Prominent digital asset researcher Anderson has made bold claims suggesting that Ripple is preparing to launch a stablecoin specifically designed for its U.S.-based On-Demand Liquidity (ODL) customers.
Ripple’s strategic move to introduce a stablecoin for U.S. ODL transactions demonstrates its efforts to maintain its position in the U.S. market, despite facing regulatory scrutiny.
Anderson, a renowned digital asset researcher, has presented assertive claims regarding Ripple’s upcoming stablecoin, proposing a connection with On-Demand Liquidity (ODL).
In a recent post on X, Anderson suggested that Ripple plans to introduce its stablecoin specifically for U.S.-based ODL customers, rebranded as Ripple Payment, amidst its ongoing legal battle with the Securities and Exchange Commission (SEC). Crypto News Flash has reported that Ripple has already expressed its intentions to enter the $150 billion stablecoin market, recognizing a significant opportunity over the next decade.
Anderson speculated that Ripple may be unveiling the stablecoin to support automated market maker (AMM) and institutional decentralized finance (DeFi) activities, as well as to streamline ODL transactions within the United States.

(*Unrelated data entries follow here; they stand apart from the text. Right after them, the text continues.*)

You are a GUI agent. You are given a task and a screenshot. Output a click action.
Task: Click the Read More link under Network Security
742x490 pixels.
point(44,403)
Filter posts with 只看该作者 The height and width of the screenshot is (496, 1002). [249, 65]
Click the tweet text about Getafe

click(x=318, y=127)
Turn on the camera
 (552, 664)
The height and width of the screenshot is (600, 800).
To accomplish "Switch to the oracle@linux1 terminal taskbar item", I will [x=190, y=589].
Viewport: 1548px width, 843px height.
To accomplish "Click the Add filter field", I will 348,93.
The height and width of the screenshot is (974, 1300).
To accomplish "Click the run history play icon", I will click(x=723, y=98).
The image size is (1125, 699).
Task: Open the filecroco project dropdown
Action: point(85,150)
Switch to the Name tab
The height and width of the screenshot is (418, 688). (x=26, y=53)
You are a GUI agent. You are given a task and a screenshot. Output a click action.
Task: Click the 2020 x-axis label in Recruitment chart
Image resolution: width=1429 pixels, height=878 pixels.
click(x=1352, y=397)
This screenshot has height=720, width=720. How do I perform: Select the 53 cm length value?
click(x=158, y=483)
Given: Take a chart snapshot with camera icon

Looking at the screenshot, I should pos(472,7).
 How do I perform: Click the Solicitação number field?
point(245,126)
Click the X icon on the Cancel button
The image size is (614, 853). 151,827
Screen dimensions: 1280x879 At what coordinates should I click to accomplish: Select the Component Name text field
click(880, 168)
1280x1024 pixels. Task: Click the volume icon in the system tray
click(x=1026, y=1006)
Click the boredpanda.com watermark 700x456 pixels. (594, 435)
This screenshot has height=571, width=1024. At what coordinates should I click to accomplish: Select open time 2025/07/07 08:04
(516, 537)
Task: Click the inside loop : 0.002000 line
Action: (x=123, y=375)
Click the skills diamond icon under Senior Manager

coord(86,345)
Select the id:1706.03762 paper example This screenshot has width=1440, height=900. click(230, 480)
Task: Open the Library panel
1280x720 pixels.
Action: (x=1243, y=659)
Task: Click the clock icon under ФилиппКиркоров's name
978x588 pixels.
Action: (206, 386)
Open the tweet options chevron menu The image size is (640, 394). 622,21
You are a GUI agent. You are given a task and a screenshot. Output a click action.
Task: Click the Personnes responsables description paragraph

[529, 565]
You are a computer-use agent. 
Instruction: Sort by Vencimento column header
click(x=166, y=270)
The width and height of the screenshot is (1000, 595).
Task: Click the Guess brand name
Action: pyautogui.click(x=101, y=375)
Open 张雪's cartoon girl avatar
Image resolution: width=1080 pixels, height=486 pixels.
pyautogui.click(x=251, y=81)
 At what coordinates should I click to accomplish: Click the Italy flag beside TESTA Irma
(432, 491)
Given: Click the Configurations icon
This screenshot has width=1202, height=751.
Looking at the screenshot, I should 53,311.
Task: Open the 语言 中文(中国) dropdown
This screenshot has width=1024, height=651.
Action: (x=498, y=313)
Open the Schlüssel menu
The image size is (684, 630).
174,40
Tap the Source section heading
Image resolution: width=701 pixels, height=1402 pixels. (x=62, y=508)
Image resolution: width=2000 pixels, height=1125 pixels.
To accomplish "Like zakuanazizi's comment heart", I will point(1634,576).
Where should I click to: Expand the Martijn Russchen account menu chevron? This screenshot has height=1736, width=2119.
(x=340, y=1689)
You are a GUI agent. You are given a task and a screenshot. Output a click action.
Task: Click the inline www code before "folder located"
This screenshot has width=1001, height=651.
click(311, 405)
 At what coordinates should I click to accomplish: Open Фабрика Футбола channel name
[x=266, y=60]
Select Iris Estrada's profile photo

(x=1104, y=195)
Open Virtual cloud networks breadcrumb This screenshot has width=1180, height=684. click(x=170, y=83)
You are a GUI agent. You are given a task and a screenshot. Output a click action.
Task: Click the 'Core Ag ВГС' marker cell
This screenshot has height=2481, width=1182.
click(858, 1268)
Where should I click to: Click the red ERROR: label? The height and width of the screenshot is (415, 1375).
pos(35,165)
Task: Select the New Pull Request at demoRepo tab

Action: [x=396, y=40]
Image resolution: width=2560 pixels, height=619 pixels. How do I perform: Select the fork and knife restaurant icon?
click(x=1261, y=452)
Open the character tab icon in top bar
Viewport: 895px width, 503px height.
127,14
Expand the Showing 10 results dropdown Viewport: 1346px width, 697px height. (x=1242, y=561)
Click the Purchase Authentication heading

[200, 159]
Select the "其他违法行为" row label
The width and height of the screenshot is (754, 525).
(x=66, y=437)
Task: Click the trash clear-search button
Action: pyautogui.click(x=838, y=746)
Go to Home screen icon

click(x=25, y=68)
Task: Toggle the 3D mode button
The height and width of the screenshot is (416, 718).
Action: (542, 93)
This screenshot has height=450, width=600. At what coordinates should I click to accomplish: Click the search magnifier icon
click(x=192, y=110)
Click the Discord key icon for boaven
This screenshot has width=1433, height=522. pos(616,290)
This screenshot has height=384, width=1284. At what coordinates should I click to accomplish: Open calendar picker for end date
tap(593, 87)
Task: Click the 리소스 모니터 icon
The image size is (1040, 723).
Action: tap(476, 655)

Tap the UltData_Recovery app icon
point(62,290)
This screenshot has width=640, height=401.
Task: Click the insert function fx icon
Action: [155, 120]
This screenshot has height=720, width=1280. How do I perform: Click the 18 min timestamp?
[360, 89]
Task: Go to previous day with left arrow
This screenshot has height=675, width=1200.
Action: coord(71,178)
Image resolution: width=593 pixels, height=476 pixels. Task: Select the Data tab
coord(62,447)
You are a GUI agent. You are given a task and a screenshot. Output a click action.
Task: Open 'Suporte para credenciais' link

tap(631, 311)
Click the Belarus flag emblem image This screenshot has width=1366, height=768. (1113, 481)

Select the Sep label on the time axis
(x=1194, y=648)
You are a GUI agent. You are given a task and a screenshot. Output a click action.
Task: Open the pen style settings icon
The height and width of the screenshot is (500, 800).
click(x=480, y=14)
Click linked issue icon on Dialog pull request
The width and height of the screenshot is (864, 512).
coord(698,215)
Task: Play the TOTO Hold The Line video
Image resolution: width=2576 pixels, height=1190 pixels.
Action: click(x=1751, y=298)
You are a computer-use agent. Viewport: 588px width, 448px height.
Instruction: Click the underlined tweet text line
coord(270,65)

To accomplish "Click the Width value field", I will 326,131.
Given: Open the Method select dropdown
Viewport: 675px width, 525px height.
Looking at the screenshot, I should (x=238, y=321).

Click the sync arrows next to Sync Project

Anderson’s comments imply that Ripple’s decision to launch a stablecoin aligns with its strategy to navigate regulatory challenges in the United States. Currently embroiled in a legal dispute with the SEC, Ripple is accused of offering XRP as an unregistered security to both retail and institutional investors in the U.S.
While a New York federal court ruled that Ripple’s XRP sales to retail customers did not constitute investment contracts, it concluded that the company violated securities regulations by selling XRP to institutional clients.
The prolonged legal battle has impacted Ripple’s operations within the U.S., leading the company to shift its focus to international clients. Ripple’s CEO, Brad Garlinghouse, revealed that approximately 95% of its clientele are located outside the U.S.
Furthermore, Ripple’s president, Monica Long, testified that after the SEC’s charges in December 2020, the company’s Singapore subsidiary took the lead in establishing new XRP sales contracts with clients utilizing the On-Demand Liquidity (ODL) service.
In the face of the SEC’s scrutiny on Ripple’s institutional XRP sales, the company is actively seeking ways to maintain its ODL services for U.S. clients within regulatory boundaries. This development has sparked discussions among prominent figures in the crypto space, such as Anderson, who speculate that Ripple intends to introduce its stablecoin to facilitate compliant ODL transactions in the U.S.
Additionally, crypto attorney Fred Rispoli echoed similar sentiments while examining Ripple’s recent legal filings. Rispoli highlighted indications suggesting that Ripple’s upcoming stablecoin could enable U.S. customers to engage in ODL transactions without relying on XRP.
In the meantime, Ripple plans to launch the stablecoin on both the XRP Ledger (XRPL) and Ethereum networks in the coming year. However, despite discussions among industry experts, the San Francisco-based company has yet to officially confirm these speculations.